It seems like the main use practitioners of the Lilly school of horary astrology have for hour rulers in to test them against the Ascendant to determine the radicality of the chart. Nonetheless, there are many passages in Lilly’s text where he discusses the use of hour rulers as significators in answering a question.
Recently I’ve been reading Choices & Inceptions about electional astrology, translated by Ben Dykes who makes the point that many of the classic texts on horary astrologer are simply rewrites of the rules for elections. It appears that electional astrology and its methods preceded and inspired the development of the astrology of interrogations. This fact is important because traditionally the lord of the hour often plays an important role in the outcome of an election.
In the chapter on 12th house elections, he goes over horse races according to the Al-Rijal (Dykes, p. 375).

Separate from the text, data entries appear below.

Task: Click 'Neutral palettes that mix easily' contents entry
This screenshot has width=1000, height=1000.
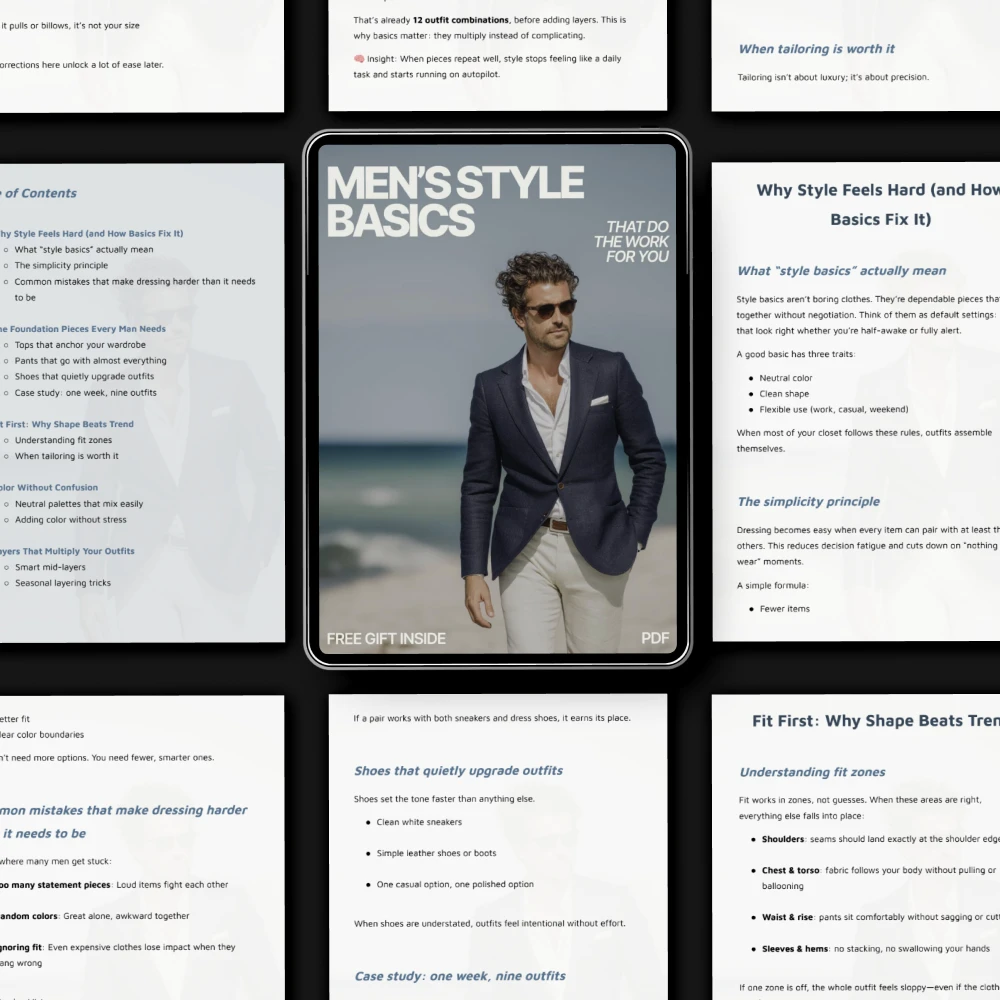Action: (x=79, y=504)
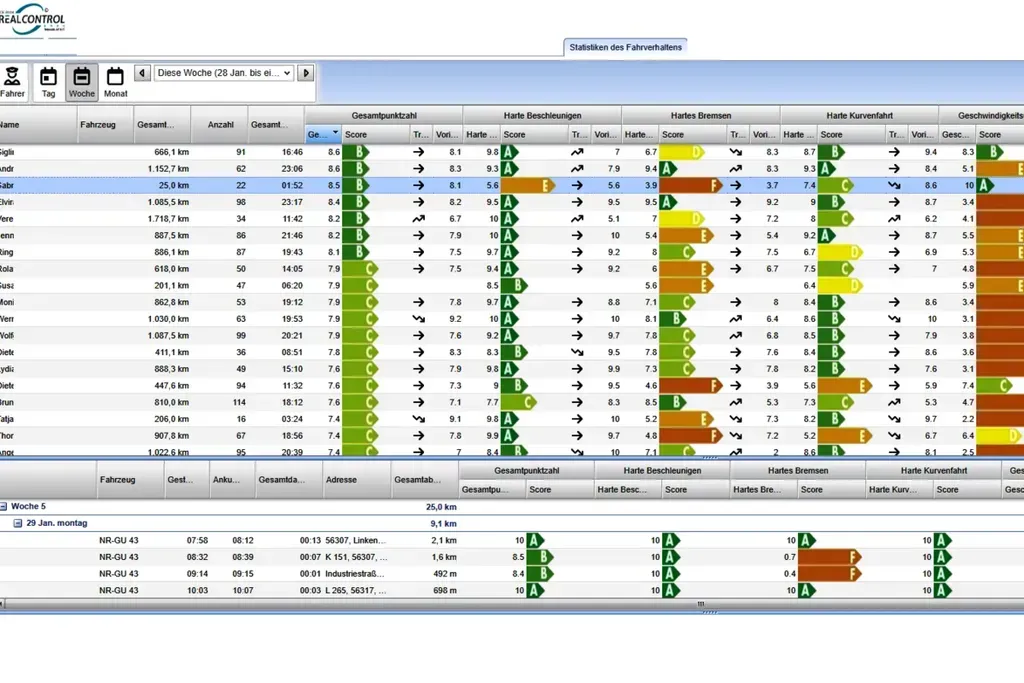Click the Woche calendar icon

tap(81, 79)
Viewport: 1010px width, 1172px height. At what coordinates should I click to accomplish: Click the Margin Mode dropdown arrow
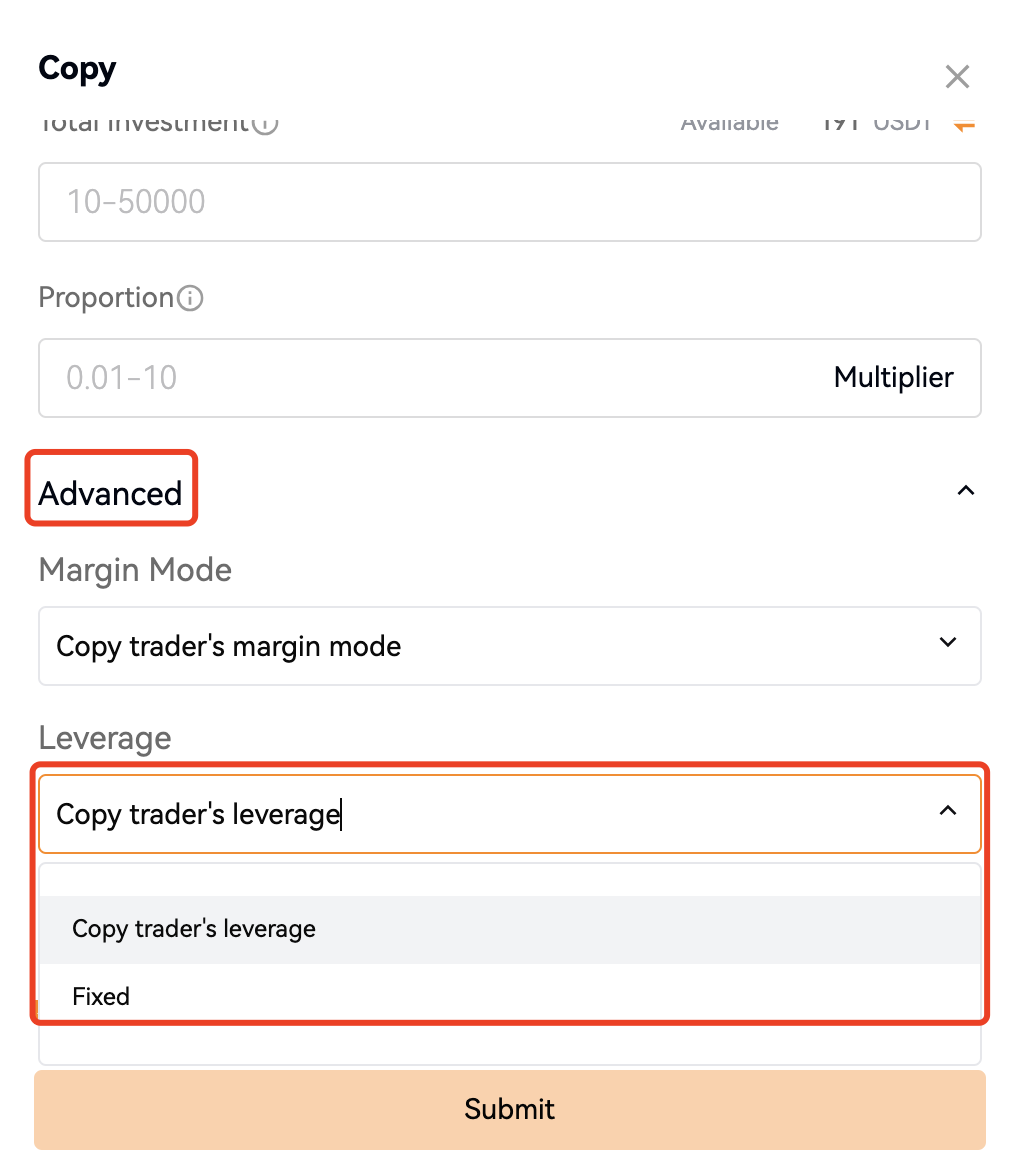pyautogui.click(x=948, y=643)
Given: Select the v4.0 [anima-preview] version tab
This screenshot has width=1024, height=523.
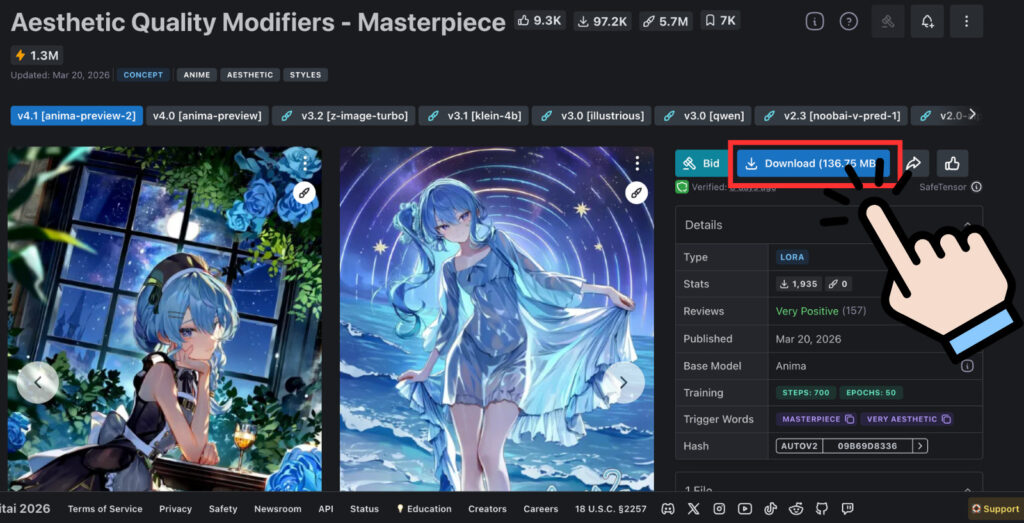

Al-Rijal’s method goes as follows:
- Find the lord of the hour when the horse leaves its home to go to the race track.
- If the lord of the hour when the horse sets out lies in the 1st house, the horse is likely to win or be among the very first horses to place in the race.
- If the lord of the hour lies in the 10th house, the horse will run in the middle of the pack.
- If the lord of the hour lies in the 7th house, the horse will run toward the end of the pack.
- If the lord of the hour lies in the 4th hour, the horse will come in last.
- If the lord of the hour is in the sign of its fall, the horse itself will fall during the race.
Bonatti appears to have patterned his somewhat more elaborate rules on this older Arabic text. The principle seems to be that the lord of the hour is the horse, the 1st house is first place, and the further away from the Ascendant in the order of direct motion of the heavens, the further away is the horse from the winning position. If the hour ruler lies in the sign of it fall, the horse may fall. He doesn’t mention other debilities of the hour ruler, but by extension of this principle one could argue that if the hour ruler is in bad shape, it is an argument that the outcome is unlikely to favor the querent.
This example raises the question of whether we should be paying more attention to the lord of the hour in horary charts. Should we be considering the lord of the hour an important significator in horary questions and not simply a factor in whether or not the chart is radical?